When I packed for my long weekend in Phoenix last week, I happened to stick Jennifer Egan’s “A Visit from the Goon Squad” into my suitcase. I was pretty sure I wouldn’t get to it, but you never know when a chaise lounge on a sunny patio will beckon.
Actually, I read it largely in bed and on the plane, but…loved it. And felt fairly virtuous reading it, since it allows me to check yet another Notable Book off of the list for this year.
“A Visit from the Goon Squad” is written as a series of short stories with inter-related characters. Someone who is a minor character in one chapter (story) becomes the focus of another. Eventually, several characters show up in more than one place, and many voices speak. The setting generally is the music scene, often in New York, from the 1980’s to the 2020’s (the final story is set in the musical future).

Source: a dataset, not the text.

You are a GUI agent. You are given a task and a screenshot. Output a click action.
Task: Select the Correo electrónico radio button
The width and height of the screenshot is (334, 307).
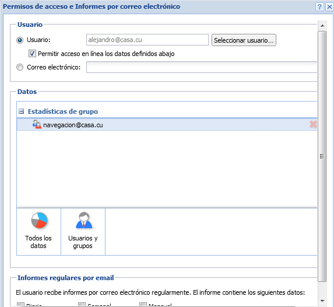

The first story is about Sasha, who is an assistant to a music producer. She’s talking with her therapist about her kleptomania, and about how she supposedly feels about it. My experience reading novels with multiple perspectives is that the first character sticks with me longer, and I tend to always seek that first character in the rest of the novel. Sasha does re-appear.
A primary theme of this book is “How did I get to be so old?” Another, “I know I’m not an especially good person.” Another, “Is THIS the life I want to live?” Those could create a sad novel, but I didn’t feel that happening here. Nor did I get the feeling of being worn out by clever stories of people who fail. I wanted to keep reading.
What makes it Notable? Egan’s ability to craft the connections throughout the book, and her sense of how people view their own and others’ shortcomings.
I’ll recommend this to people who love the music scene, who are willing to stick with the short-stories-as-novel format, and to those who connect with the sense of time passing. I’d like to have a conversation with others who’ve read it, too.